I like the layout of the German site better than the English one.  It is less cluttered and more in tune with the character of the house.  The only thing I didn't like about the German one is the yellow banner at the top, I think the script would be much more in keeping with the style.  

Although German isn't my native language, there did seem to be some grammatical errors.  Also, on the price section it doesn't specify whether it is per night although I assume it does.  

It is a great way of showing a house.  Congratulations!  I look forward to seeing the final version.


----------



## Dusky (May 25, 2003)

> are there any compelling reasons NOT to go for the Geocities Plus package (offering me 25 MB/ 10 GB/month , domain name, ftp, ...)?



Monthly Fee:
GeoPlus:  $4.95
ICDSOFT:  $5.00

Setup Fee:
GeoPlus:  $10.00
ICDSOFT:  Free!

Domain:
GeoPlus:  geocities.com/your-Yahoo!-ID
ICDSOFT:  yourdomain.com (If you don't have one, one can be registered for you for an extra 5 bucks.  Cheap!)

Emails:
GeoPlus:  None
ICDSOFT:  Unlimited (Webmail, Pop, IMAP)

(TASK INSTRUCTIONS):
**a.** Reproduce the part of the forum thread between "Although German isn't" and "name, ftp, ...)?", inclusive, and change "grammatical errors" to "spelling mistakes".
**b.** Write what comes next in the forum thread on house websites and web hosting, picking up after its final line.
The rows after this have no connection to the forum thread.

[Extracted data entries]
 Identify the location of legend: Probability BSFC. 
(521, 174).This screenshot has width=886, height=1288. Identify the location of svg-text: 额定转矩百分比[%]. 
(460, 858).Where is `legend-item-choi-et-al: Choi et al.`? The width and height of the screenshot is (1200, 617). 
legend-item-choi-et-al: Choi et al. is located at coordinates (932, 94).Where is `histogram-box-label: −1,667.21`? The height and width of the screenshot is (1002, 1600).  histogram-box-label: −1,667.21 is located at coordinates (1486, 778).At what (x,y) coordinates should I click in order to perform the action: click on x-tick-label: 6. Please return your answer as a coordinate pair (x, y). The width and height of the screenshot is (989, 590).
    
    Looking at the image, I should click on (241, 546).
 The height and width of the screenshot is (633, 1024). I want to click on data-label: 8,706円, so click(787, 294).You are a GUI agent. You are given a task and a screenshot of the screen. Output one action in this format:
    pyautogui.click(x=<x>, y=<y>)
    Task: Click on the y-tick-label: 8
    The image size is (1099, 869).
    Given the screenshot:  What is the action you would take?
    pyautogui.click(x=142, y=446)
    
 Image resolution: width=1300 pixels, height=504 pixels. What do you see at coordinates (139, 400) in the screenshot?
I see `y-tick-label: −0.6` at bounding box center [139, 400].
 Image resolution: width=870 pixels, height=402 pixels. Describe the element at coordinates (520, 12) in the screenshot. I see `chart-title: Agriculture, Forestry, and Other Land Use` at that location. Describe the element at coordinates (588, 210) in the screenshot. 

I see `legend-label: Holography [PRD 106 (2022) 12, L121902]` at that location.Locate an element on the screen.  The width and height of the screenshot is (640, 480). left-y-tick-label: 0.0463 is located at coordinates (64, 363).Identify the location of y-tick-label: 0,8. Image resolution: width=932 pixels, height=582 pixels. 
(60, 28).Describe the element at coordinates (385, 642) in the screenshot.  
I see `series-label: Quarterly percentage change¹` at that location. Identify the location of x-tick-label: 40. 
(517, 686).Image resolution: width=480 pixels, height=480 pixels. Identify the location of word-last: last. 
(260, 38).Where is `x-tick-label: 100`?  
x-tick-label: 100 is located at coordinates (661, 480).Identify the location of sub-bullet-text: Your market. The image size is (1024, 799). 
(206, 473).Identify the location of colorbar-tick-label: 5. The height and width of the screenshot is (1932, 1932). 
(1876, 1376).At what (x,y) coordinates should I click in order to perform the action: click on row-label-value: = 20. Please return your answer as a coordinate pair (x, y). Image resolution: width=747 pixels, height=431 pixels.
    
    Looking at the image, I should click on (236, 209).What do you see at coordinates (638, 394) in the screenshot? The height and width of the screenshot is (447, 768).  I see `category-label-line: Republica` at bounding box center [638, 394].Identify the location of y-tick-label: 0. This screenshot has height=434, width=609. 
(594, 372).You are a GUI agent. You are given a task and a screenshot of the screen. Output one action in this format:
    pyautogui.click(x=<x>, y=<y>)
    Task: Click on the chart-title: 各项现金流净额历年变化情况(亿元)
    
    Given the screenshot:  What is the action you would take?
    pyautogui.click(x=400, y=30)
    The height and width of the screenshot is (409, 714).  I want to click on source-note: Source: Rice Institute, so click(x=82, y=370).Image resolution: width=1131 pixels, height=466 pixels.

(ANSWERS):
**a.**
Although German isn't my native language, there did seem to be some spelling mistakes.  Also, on the price section it doesn't specify whether it is per night although I assume it does.  

It is a great way of showing a house.  Congratulations!  I look forward to seeing the final version.


----------



## Dusky (May 25, 2003)

> are there any compelling reasons NOT to go for the Geocities Plus package (offering me 25 MB/ 10 GB/month , domain name, ftp, ...)?

**b.**
Subdomains:
GeoPlus:  None
ICDSOFT:  5

Data Transfer:
GeoPlus:  5GB
ICDSOFT:  5GB

Disk Space:
GeoPlus:  25MB
ICDSOFT:  333MB

Remote Loading:
GeoPlus:  Yes
ICDSOFT:  Yes

Free PageBuilder and PageWizard tools:
GeoPlus:  Yes
ICDSOFT:  No (I'm sure you don't need this stuff.)

As to customer support...  ICDSOFT is great at it!  It's one reason why I migrated to ICDSOFT two months before my time was up at my previous host.

I believe the above are not only compelling reasons not to go for Geocities as your host, but also compelling reasons to go with ICDSOFT.  Does GeocitiesPlus even come with CGI, MySQL, and SSI?  Yet more reasons not to go with it, and to go with ICDSOFT instead!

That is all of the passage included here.